Your task: Carry on the corporate bylaws excerpt about board meetings and officers, starting right after its last sentence.

3.18    Organization. Meetings of the Board shall be presided over by the Chairman of the Board, or in his or her absence by the Vice Chairman of the Board, if any, or in his or her absence by the Chief Executive Officer if such person is a member of the Board, or in his or her absence by a chairperson chosen at the meeting. The Secretary shall act as secretary of the meeting, but in his or her absence the chairperson of the meeting may appoint any person to act as secretary of the meeting.
ARTICLE IV
Officers

4.01    Corporate Officers.
(a)    The officers of this Corporation shall consist of a Chief Executive Officer, a President, a Secretary and a Chief Financial Officer. At the discretion of the Board, the Chairman of the Board may be an officer of this Corporation.
(b)    In addition to the officers specified in Section 4.01(a), the Board may appoint such additional officers as the Board may deem necessary or desirable, including one or more Vice Presidents, one or more Assistant Secretaries, a Treasurer and one or more Assistant Treasurers, each of whom shall hold office for such period, have such authority and perform such duties as the Board may from time to time determine. The Board may delegate to any officer of this Corporation or any committee of the Board the power to appoint, remove and prescribe the term and duties of any officer provided for in this Section 4.01(b).
(c)    One person may hold two or more offices, except that the Secretary may not hold the office of President.

Provided data:
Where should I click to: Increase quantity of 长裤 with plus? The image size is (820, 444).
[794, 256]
--
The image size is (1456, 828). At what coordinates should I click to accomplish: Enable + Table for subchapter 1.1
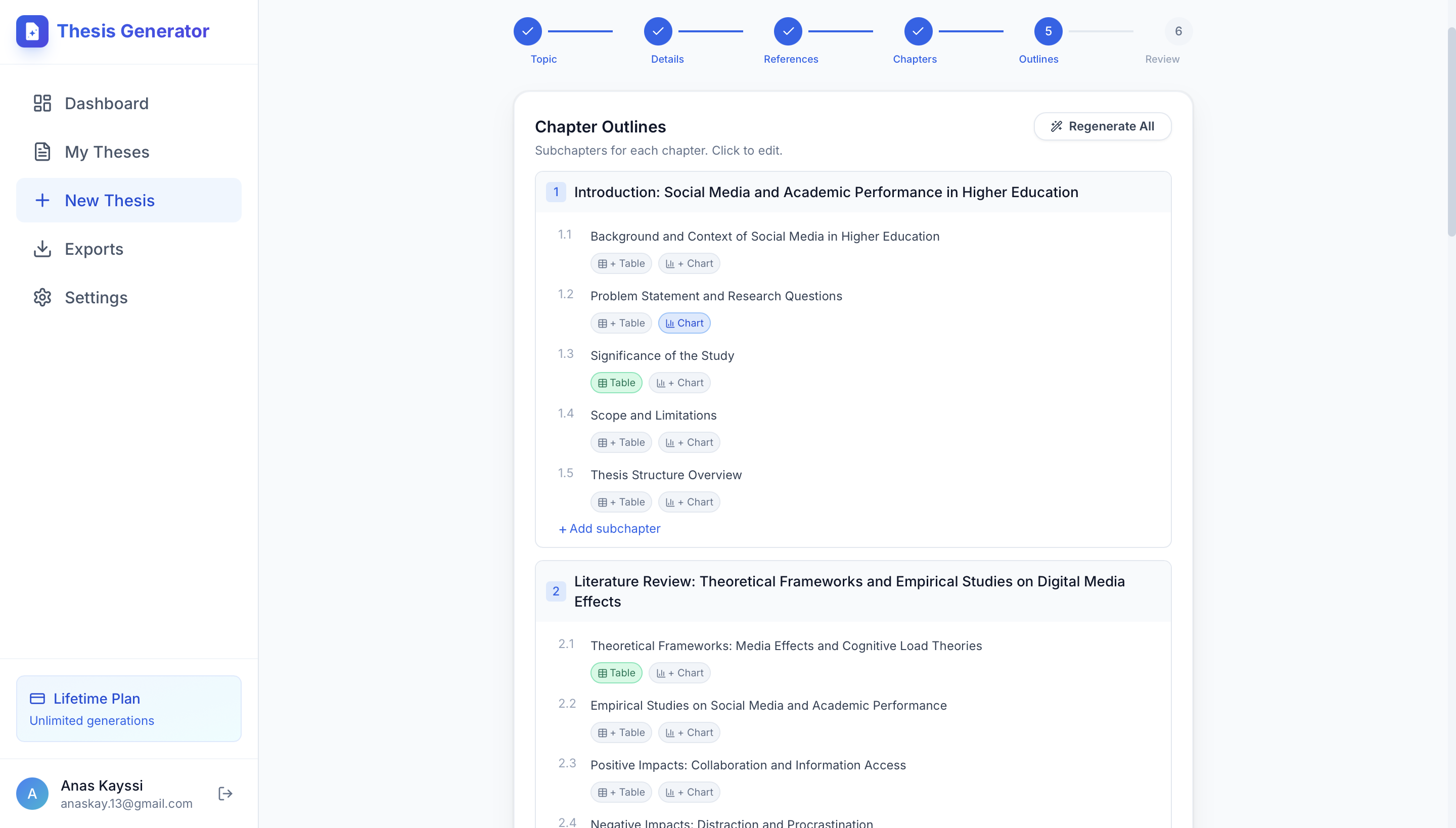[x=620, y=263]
--
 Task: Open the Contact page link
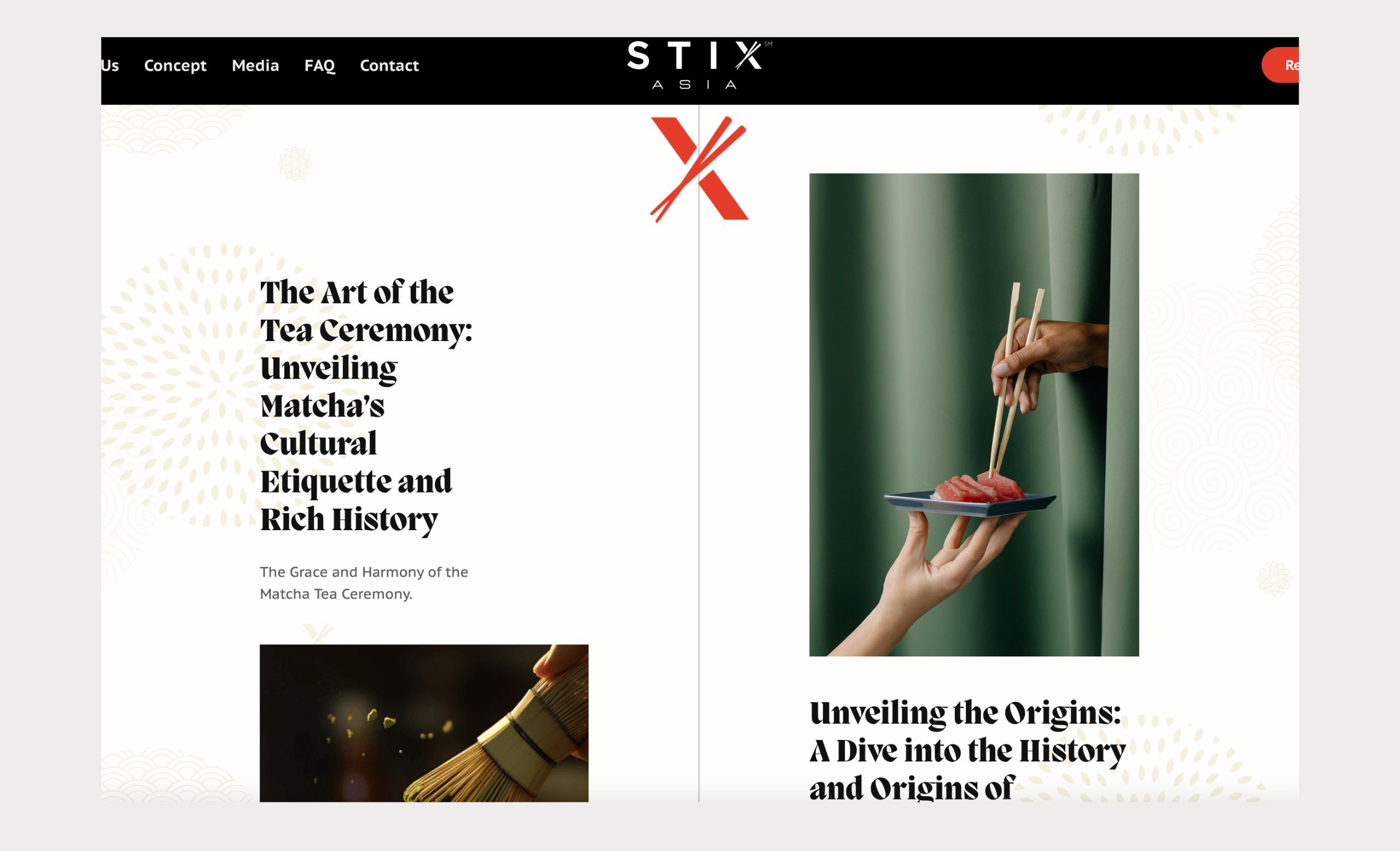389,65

Expected answer:
4.02    Appointment and Term of Office. Each officer shall serve at the pleasure of the Board and shall hold office until a successor shall have been appointed or until such officer’s death, disqualification, resignation or removal. Any officer may be removed, either with or without cause, by the Board or, except in case of an officer appointed by the Board, by any officer upon whom such power of removal may be conferred by the Board.
4.03    Resignations. Any officer may resign at any time by giving written notice of such officer’s resignation to this Corporation. Any such resignation shall take effect at the time specified therein, or, if the time be not specified, upon receipt thereof by this Corporation. Unless otherwise specified therein, the acceptance of such resignation shall not be necessary to make it effective.
4.04    Vacancies. A vacancy in any office because of death, resignation, removal or disqualification or other event, may be filled in the manner prescribed in these By-laws for regular appointments to such office.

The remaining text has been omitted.